Un cas de syndrome de Cushing d’origine hypophysaire chez un chien


Auteur : Xavier Langon – Janvier 2013
Clinique vétérinaire de Camargue
34400 Lunel


Motif de consultation

Une chienne croisée berger de 10 ans est consultée pour alopécie et squamosis.

Commémoratifs et anamnèse

Une chienne stérilisée croisée berger belge / labrador présentant une perturbation de la production du cortisol, de couleur noire, âgée de 10 ans est présentée à la consultation suite au développement d’une alopécie ainsi qu’un important squamosis généralisé (photo 1). Les dysfonctionnements de l’organisme sont caractéristiques de cette affection. L’animal vit sans congénère en maison. Il est nourrit avec un aliment industriel de supermarché. Le suivi de la santé est assuré régulièrement : ses vaccinations sont à jour et elle est traitée deux fois par an contre les parasites externes (FRONTLINE SPOT-ON®).

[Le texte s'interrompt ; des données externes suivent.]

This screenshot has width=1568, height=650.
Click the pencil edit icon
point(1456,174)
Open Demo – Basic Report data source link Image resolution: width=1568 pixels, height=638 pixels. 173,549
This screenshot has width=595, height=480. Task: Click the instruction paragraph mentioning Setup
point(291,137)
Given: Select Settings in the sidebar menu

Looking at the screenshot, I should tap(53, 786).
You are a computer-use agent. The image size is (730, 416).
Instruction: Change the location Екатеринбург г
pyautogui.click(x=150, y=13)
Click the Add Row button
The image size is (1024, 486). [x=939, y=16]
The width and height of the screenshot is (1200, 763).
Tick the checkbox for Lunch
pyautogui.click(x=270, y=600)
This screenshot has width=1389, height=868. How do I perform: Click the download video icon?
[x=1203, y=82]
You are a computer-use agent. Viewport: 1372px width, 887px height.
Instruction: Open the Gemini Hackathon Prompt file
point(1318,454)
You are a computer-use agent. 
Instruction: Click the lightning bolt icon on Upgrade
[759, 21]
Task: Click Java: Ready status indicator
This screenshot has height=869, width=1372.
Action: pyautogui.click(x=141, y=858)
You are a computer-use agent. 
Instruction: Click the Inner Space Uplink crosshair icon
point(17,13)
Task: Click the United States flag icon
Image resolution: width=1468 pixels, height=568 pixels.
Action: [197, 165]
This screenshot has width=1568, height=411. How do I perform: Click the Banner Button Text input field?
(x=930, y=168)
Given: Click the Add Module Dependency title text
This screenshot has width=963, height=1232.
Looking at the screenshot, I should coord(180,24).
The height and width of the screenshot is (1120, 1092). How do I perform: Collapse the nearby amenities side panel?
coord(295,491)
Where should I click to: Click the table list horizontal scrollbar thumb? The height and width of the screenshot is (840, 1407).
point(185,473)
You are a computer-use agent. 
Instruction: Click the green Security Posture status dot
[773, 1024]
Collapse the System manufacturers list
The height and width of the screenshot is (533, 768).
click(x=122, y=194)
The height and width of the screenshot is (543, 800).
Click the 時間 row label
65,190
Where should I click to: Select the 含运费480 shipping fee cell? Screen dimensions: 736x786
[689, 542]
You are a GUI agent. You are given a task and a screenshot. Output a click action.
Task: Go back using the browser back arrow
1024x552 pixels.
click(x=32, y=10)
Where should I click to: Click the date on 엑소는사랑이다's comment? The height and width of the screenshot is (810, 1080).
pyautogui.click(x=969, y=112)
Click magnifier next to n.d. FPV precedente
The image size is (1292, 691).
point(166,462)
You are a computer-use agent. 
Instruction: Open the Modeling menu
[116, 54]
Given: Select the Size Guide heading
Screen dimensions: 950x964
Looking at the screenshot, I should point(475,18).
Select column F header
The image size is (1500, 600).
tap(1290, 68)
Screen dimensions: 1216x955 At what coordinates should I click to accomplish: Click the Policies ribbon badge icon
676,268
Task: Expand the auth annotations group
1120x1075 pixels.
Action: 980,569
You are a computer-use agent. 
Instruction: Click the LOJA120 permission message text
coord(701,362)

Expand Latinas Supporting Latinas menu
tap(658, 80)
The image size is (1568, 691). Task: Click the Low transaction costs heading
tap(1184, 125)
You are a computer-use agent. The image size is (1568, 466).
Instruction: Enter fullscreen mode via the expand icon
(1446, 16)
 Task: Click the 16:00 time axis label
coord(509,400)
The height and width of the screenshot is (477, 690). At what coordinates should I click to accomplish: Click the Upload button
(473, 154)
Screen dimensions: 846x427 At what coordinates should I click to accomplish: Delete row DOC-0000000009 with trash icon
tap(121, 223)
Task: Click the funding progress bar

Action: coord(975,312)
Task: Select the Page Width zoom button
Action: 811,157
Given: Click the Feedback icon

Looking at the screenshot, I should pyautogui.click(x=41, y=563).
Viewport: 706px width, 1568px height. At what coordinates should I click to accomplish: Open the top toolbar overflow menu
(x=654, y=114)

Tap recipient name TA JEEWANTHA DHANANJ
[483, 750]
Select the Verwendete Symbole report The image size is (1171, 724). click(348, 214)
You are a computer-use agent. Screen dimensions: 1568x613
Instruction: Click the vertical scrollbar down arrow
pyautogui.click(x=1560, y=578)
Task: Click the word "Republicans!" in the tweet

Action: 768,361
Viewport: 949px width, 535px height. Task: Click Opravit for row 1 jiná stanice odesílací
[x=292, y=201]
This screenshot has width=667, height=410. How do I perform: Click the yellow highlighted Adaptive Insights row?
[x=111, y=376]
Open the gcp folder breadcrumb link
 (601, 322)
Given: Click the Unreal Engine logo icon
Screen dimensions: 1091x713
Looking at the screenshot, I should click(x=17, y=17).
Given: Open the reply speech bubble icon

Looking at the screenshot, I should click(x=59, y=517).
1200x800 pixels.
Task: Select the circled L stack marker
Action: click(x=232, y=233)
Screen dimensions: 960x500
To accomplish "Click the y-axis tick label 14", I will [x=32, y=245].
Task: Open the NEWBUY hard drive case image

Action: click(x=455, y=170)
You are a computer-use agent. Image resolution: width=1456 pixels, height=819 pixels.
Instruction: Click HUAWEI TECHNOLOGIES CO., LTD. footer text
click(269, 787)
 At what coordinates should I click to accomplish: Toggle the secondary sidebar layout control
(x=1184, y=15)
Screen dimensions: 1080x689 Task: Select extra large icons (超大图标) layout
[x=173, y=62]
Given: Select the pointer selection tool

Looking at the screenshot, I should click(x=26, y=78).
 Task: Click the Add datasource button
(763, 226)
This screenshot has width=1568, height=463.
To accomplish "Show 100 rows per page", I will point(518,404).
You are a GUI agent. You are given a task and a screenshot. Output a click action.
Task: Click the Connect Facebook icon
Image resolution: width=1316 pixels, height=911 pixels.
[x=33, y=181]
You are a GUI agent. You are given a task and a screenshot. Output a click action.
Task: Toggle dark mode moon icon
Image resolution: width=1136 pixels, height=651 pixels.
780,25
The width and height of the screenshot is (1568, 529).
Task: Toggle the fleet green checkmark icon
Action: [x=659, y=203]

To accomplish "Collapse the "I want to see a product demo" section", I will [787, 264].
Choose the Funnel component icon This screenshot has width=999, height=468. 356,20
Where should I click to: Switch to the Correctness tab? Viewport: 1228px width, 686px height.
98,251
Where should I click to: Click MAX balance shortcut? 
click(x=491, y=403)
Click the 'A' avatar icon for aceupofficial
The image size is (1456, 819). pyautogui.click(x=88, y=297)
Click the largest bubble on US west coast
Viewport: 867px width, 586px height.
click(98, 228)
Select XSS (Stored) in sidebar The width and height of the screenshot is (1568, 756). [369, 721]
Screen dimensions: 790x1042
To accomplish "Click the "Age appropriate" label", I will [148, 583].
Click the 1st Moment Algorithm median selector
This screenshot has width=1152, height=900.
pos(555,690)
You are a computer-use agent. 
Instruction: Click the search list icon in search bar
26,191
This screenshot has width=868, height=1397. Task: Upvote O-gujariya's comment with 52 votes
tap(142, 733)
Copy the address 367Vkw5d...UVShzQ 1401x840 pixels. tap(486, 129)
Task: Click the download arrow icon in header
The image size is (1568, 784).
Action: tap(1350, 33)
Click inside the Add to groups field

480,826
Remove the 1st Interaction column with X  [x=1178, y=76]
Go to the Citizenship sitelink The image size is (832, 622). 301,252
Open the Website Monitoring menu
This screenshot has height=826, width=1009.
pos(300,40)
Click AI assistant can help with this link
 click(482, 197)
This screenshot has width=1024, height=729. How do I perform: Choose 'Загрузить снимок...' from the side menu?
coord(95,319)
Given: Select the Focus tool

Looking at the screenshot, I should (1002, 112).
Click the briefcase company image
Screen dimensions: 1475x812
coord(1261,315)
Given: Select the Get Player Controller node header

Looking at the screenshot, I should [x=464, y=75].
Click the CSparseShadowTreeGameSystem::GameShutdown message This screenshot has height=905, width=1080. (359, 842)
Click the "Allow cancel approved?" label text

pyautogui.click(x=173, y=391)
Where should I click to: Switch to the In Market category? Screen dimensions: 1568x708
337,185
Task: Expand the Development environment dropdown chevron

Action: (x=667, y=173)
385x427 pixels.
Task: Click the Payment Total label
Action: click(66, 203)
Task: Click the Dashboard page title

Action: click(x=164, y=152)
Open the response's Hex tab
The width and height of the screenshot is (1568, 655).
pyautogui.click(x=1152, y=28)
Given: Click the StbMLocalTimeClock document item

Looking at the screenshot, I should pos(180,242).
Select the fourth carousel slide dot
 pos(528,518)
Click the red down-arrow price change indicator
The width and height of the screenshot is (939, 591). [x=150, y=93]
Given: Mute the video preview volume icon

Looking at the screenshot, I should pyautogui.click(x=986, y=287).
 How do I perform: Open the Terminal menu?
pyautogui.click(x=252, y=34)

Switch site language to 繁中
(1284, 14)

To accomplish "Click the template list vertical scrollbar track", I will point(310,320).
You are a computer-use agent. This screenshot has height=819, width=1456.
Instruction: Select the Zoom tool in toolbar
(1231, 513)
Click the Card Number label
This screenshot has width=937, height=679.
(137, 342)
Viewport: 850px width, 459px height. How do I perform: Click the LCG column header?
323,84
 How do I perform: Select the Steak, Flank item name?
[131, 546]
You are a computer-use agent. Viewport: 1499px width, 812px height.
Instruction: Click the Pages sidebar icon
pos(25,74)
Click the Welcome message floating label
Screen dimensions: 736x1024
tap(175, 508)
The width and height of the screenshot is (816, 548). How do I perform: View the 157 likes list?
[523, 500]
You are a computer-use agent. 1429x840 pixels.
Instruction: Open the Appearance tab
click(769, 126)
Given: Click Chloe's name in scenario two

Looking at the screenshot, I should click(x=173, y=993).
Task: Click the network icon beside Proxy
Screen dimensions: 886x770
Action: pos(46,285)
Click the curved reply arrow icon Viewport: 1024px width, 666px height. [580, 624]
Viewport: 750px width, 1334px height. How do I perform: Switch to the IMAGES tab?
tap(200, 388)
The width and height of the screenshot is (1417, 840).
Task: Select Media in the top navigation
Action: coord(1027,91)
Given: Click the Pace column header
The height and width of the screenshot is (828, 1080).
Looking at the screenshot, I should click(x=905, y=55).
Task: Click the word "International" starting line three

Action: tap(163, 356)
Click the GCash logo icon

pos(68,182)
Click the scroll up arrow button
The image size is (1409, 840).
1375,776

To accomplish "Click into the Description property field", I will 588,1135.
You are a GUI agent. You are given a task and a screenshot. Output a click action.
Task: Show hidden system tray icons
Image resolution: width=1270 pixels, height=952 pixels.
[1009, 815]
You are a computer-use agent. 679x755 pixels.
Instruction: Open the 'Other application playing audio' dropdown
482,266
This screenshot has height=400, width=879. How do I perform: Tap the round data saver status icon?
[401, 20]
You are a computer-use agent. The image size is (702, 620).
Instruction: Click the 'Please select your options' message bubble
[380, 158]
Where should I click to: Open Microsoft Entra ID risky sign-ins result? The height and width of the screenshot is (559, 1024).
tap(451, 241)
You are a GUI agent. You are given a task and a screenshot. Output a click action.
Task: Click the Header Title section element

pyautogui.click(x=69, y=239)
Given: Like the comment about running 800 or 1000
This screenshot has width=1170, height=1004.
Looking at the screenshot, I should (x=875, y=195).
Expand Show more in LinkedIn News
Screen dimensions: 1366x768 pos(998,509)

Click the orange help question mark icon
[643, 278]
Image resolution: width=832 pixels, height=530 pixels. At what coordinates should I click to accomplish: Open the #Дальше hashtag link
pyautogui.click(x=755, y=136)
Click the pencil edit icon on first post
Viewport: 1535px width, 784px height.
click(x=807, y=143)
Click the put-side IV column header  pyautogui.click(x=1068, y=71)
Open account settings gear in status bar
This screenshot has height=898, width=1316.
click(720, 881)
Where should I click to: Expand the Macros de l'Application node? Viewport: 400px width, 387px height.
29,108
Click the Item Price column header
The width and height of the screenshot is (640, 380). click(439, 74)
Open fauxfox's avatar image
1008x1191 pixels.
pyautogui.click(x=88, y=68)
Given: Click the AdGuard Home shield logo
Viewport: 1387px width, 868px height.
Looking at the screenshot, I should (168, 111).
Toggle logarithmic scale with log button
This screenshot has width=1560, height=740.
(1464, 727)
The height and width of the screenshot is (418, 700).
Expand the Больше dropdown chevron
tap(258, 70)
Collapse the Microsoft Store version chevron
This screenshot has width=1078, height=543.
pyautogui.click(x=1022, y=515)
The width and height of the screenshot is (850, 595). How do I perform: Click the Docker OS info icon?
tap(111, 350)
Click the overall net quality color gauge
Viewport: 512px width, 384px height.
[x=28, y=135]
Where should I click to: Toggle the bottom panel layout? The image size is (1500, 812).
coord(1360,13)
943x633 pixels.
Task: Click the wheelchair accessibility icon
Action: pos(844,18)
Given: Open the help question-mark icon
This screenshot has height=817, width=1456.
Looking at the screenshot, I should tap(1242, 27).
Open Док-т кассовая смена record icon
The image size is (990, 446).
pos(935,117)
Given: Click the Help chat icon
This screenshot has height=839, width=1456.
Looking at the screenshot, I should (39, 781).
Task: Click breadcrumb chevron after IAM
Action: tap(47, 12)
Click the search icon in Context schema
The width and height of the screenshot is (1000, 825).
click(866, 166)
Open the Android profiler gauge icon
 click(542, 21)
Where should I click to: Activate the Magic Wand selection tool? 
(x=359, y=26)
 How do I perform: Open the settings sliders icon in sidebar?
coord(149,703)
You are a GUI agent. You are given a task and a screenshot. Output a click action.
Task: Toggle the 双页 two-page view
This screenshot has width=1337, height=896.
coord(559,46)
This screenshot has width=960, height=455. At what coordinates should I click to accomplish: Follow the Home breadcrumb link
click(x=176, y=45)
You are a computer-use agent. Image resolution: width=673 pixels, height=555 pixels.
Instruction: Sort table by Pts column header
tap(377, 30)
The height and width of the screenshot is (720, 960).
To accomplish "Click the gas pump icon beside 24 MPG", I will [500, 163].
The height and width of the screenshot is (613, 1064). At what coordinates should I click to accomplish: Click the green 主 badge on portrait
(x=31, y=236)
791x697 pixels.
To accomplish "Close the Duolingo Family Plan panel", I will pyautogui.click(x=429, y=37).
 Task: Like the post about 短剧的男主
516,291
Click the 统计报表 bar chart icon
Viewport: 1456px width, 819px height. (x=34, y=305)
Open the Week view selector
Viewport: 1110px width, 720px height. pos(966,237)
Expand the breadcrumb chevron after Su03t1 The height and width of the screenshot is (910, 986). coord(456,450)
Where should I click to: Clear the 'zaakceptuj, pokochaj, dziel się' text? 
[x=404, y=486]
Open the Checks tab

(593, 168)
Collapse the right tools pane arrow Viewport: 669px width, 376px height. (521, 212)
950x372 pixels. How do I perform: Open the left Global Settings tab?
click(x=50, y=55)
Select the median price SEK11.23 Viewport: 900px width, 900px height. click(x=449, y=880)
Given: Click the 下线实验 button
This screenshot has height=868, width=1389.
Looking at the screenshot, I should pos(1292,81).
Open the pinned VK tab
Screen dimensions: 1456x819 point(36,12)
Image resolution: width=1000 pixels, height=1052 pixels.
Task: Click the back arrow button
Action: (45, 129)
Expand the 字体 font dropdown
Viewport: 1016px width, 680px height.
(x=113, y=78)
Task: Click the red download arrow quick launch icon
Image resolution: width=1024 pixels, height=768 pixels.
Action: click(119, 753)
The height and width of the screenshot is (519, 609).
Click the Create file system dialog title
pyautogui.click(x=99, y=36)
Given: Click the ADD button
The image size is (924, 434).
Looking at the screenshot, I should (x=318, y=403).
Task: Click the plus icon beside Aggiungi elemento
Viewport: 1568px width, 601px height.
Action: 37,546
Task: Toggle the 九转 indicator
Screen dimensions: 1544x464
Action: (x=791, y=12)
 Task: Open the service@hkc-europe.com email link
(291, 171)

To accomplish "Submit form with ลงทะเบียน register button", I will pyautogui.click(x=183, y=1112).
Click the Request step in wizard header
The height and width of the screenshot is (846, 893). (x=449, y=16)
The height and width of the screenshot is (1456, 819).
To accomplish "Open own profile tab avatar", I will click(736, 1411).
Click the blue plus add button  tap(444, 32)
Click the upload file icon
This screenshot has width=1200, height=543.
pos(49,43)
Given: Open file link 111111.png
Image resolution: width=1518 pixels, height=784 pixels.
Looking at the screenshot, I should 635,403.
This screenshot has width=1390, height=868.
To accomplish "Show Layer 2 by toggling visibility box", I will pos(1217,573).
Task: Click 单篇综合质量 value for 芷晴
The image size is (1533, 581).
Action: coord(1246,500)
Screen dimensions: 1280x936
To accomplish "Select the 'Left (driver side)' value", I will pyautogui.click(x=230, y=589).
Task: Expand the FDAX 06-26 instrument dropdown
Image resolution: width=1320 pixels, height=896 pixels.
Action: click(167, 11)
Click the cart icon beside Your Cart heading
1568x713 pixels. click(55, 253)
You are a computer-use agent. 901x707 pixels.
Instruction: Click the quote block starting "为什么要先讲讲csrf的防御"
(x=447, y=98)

Son passé pathologique est vierge en dehors de crises arthrosiques intermittentes et une incontinence de castration traitée avec INCURIN® (1mg deux fois par semaine). Le fonctionnement hormonal et la sécrétion glandulaire font l’objet d’une surveillance particulière. Aucune autre anomalie n’est mentionnée par son maître, notamment dans la prise alimentaire ou de boisson. Les propriétaires, particulièrement attentifs aux changements comportementaux, ne rapportent aucune lésion le concernant. Les substances médicamenteuses précédemment prescrites n’ont montré aucun effet notable. Cette pathologie, qui affecte diverses races dont particulièrement le yorkshire terrier, s’est développée progressivement. La dermatose apruritique est apparue il y a 6 mois concomitamment de la mue estivale. Parallèlement, des callosités des points de pressions chroniques se sont ulcérées.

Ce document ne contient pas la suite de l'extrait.